Profits stand at £98.6m for the first six months, but net revenue actually rose by 7% to £805m, thanks in part to a "very positive" World Cup performance.
The tournament saw William Hill take £172.5m of bets, beating the punter to £27.8m in gross wins. Compared to the 2010 tournament, wagering from retail, online and telephone was up 80% to £208m, however gross win margin was down to 18.4% from 27.9%, perhaps reflecting the unpredictability of this year's edition.
Earnings per share (adjusted) fell by 16% to 14.1p in the 26 weeks to July 1.

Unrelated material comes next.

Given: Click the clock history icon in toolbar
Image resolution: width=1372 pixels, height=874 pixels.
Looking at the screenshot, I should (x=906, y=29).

Shares in William Hill dropped 0.82% on the results, in a week which has seen stockbroking firm Numis Corp suggest that the company should explore a merger with Paddy Power.
"This would create a much more attractive investment than either alone. Taking the best from each company would result in a business with outstanding technology and marketing. Plus, we really like Will Power as a name for the company," said a note issued to the market.
William Hill CEO spoke positively about the latest figures, saying that he is pleased with how the company has navigated tricky regulatory conditions and a volatile period for sports betting.
"What excites me most is the potential for the business both in the UK and internationally as well as potential in both the digital world and on a multi-channel basis. We have an outstanding team whose insights are being applied to our international operations," he said.